The natural gas deposits of Lacq, south of Bordeaux, which have been opened up recently are reputedly the greatest in the world — a trillion cubic meters. They are expected to transform the industrial situation of all southern and central France and to permit a drastic reduction in the amounts of coal that have so far been needed for the manufacture of industrial gas.

Literally thousands of newspaper and magazine articles have been devoted in recent months to describing the fabulous store of black gold which is said to be buried beneath the burning sands of North Africa. For many Frenchmen this precious liquid has made its miraculous appearance, like manna from heaven, just at a moment when the nation was most sorely pressed, and it has been seized upon as a universal panacea for all of France’s economic problems.

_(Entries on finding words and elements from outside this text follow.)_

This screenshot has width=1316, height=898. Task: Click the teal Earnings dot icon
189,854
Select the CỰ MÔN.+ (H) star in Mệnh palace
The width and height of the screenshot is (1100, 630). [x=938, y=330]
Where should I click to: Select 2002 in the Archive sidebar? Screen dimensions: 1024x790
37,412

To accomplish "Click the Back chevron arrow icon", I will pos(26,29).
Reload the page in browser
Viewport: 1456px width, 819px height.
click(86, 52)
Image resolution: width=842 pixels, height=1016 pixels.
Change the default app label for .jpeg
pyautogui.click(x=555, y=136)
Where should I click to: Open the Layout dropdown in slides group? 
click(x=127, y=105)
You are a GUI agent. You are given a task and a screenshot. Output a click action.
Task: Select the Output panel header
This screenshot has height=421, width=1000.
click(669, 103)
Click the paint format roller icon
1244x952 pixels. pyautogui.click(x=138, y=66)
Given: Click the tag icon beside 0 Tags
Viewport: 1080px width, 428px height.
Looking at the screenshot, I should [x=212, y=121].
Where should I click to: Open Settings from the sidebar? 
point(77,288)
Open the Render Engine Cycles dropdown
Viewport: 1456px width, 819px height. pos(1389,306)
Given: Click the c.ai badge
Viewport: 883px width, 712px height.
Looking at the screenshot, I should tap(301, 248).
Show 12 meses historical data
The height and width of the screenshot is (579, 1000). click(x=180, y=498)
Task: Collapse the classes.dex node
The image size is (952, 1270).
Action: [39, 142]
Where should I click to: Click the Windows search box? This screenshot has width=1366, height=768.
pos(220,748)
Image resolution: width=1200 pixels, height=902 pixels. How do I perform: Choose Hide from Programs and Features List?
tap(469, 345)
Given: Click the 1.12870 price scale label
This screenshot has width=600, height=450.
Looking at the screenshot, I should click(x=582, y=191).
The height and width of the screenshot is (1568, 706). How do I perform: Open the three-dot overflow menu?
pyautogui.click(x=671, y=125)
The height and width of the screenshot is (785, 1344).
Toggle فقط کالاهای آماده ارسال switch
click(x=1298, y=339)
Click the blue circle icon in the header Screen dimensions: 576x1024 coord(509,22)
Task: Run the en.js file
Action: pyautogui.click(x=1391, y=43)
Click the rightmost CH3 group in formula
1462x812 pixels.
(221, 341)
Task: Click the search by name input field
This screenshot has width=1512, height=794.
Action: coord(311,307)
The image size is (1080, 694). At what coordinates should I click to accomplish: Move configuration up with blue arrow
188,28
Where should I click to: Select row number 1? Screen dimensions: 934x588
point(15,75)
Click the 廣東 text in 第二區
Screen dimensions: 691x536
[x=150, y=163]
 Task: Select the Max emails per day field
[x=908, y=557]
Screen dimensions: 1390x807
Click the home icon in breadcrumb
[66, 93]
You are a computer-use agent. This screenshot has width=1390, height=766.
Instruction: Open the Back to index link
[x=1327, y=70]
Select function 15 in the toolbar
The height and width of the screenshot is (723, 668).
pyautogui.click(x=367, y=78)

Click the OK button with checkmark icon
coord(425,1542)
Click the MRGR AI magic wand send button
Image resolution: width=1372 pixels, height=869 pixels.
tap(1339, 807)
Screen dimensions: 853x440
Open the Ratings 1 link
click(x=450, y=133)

Those skeptics who used to talk disparagingly of the “Sahara myth” have recently changed their tune, and according to the latest and most optimistic estimates, the oil reserves of the Sahara may well amount to one billion tons — enough to satisfy French needs until 1975, by which time European atomic energy will have come into its own.

The problem of Algeria

Over these sanguine calculations there hangs, of course, one great question mark: the problem of Algeria. The intransigency of the Algerian National Liberation Front in holding out for full independence makes it as doubtful as ever that it will soon sue for peace. On the other hand, the momentary success which the French army has unquestionably scored in its campaign of “pacification” has made the French, particularly in the right wing and colon circles, more reluctant to enter into Serious negotiations with men who have been described in so many official communiqués as “traitors and bandits.” Meanwhile the endless war of attrition goes on.

Like its immediate predecessors, the Gaillard government made no attempt to initiate a bold new policy calculated to break the impasse created by the implacable opposition of two intransigent camps. But even if it had had the will, it is no longer certain that it could succeed in finding a just and equitable solution for a situation which seems to grow more hopeless with each passing month. The seizure of the Suez Canal Company and of other foreign assets in Egypt, the recent expropriation of Dutch properties in Indonesia, the raids of Moroccan irregulars into Spanish territories, and the flamboyant claims of Moroccan demagogues to Mauretania and vast stretches of the Sahara have caused many liberally inclined Frenchmen to wonder what fate lies in store for them in North Africa the day they grant Algeria its independence.

To meet this agonizing problem head on will require far more decisive and dynamic political leadership than that which the recent governments of France have displayed. In the last two years no French ministry has made any really serious effort to deal with the North African situation beyond living from day to day and improvising makeshift legislation wrapped up in oceans of rhetorical tissue and administrative pink ribbon. The recently passed “framework law” for Algeria was a typical example. Even supposing that it ever be seriously applied, it is so selfcontradictory and ambiguous in its phrasing that it can hardly do more than eternalize the status quo.

Confronted with this spectacle of parliamentary irresponsibility in the face of their country’s most formidable political problem, an increasing number of conscientious Frenchmen have begun wondering if anything can be expected from an elected Assembly, many of whose members seem to be more interested in making flashy headlines and lining their own pockets than in attending to the interests of their country. Once again there has been much talk of reforming a constitution which has made the French Assembly politically irresponsible because of its total supremacy. Efforts have been made to persuade Charles de Gaulle to raise once more the banner of constitutional reform, but the General has so far declined to do so.

Whether or not this refusal will fatally inhibit what is at present no more than a subterranean current of discontent remains to be seen. But if and when it bursts into the open, it will be led, for the most part, by men who are not members of the present Assembly and who are determined to put an end to its impotence.